Monday, 12th of December 2011 Print

 ‘Estívariz and colleagues' findings show the potential for a single IPV dose to improve protection for infants who have received trivalent OPV, according to recommendations from WHO's expanded programme on immunisation.’

  • INACTIVATED POLIO VACCINE AND GLOBAL POLIO ERADICATION

 

This discussion, also at http://www.thelancet.com/journals/laninf/article/PIIS1473-3099(11)70312-7/fulltext references original research on OPV and IPV from Moradabad, India, accessible at http://www.thelancet.com/journals/laninf/article/PIIS1473-3099(11)70190-6/fulltext

 

Original Text

John F Modlin a

2012 will mark the 24th year of WHO's Global Poliomyelitis Eradication Initiative.1 Eradication has proven more difficult than originally envisioned because of geopolitical events, such as war, social disruption, and political indifference; social and cultural issues, such as distrust of poliovirus vaccines and vaccinators; and the unanticipated emergence of virulent vaccine-derived polioviruses in many locations. Few of these obstacles have bewildered the scientific community as much as the low efficacy of the major weapon in the arsenal, trivalent oral polio vaccine (OPV) in regions with dense populations, high birthrates, and poor sanitation resulting from diarrhoea due to enteric pathogens, particularly rotaviruses, and perhaps nutritional deficiencies and other factors.2, 3 This dilemma has been most frustrating in northern India where, in some crowded, resource-poor areas, the overall effectiveness of each trivalent OPV dose is estimated to be 10% and some children have developed paralytic polio after as many as ten doses.4

Monovalent type-1 and type-3 OPVs avert the issue of heterotypic interference from the robust type-2 virus and induce higher seroconversion rates and mean titres of poliovirus neutralising antibodies than does trivalent OPV. Deployment of monovalent vaccines in supplemental immunisation programmes has resulted in improved control of both wild-type and virulent vaccine-derived poliovirus.5—7 In The Lancet Infectious Diseases, Concepcion Estívariz and colleagues8 report 99% seroprevalence of type-1 antibody in infants aged 6—9 months, which confirms the effectiveness of type-1 monovalent OPV. The development and distribution of bivalent type-1 and type-3 OPV should enable increased control of disease in areas where wild viruses of both serotypes continue to circulate. Because wild type-2 poliovirus was eradicated more than a decade ago, a compelling argument can be made for a switch to bivalent vaccine for routine immunisation of infants, while reserving trivalent OPV for control of outbreaks of virulent vaccine-derived type-2 polioviruses.
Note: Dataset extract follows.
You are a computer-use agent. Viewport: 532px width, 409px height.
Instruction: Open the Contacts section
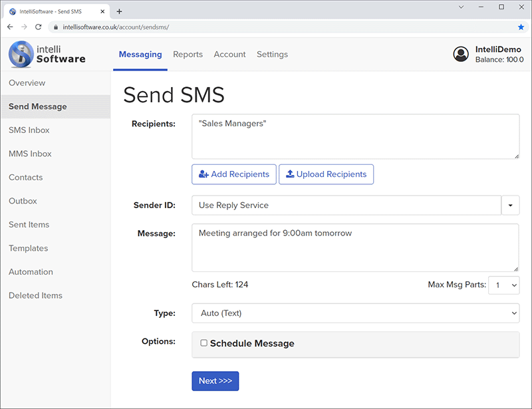pos(25,177)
Estívariz and colleagues' findings show the potential for a single IPV dose to improve protection for infants who have received trivalent OPV, according to recommendations from WHO's expanded programme on immunisation. The study site was in Uttar Pradesh, which is one of the last locations in India to support continuous transmission of wild-type polio in association with low effectiveness of trivalent OPV.4 All three formulations of inactivated poliovirus vaccine (IPV) tested were better than standard-potency and high-potency monovalent type-1 OPV live vaccines for boosting titres of neutralising antibody when given at 6—9 months of age. Furthermore, intramuscular standard dose IPV vaccines were clearly better than 20% IPV doses delivered intradermally with a jet injector. The three IPV vaccines each produced higher than expected seroconversion rates to polivirus types 2 and 3 after one dose. The investigators speculate that immune priming by trivalent OPV is the probable explanation for these results. This explanation is supported by the detection of seroconversion 7 days after IPV administration and by other findings that detection of neutralising antibody is an insensitive measure of past poliovirus immunisation.9

These findings leave little doubt that children in resource-poor settings will be protected against paralytic poliomyelitis with as few as two doses of IPV in primary vaccines, and perhaps just one dose for those primed with trivalent OPV. Before IPV alone can be relied on to sustain polio control, the crucial question is whether IPV will induce sufficient mucosal immunity to reduce person-to-person transmission of live poliovirus. OPV challenge studies have repeatedly shown that children vaccinated with IPV excrete higher titres of the challenge OPV virus for longer periods than do those vaccinated with OPV; however, children vaccinated with IPV excrete less virus in stools than do non-immune children and do not excrete virus from the oropharynx. The importance of these experimental observations might be dependent on the ecological setting. Findings from studies10 of recipients of Salk IPV suggest little protection from reinfection after exposure to circulating live polioviruses, but the role of reinfected IPVs in transmission of polioviruses to susceptible contacts was unclear. In 1978, an outbreak of type-1 poliomyelitis occurred in an unvaccinated religious sect in the Netherlands, a country that has continuously used only IPV in the general population. The outbreak virus did not spread to susceptible people in the general population, which suggests a contribution of IPV to herd immunity.11 Whether IPV can contribute to herd immunity in resource-poor environments is unknown. The final answer will be dependent on the proportion of susceptible children immunised with IPV and the extent of effective mucosal immunity induced by IPV.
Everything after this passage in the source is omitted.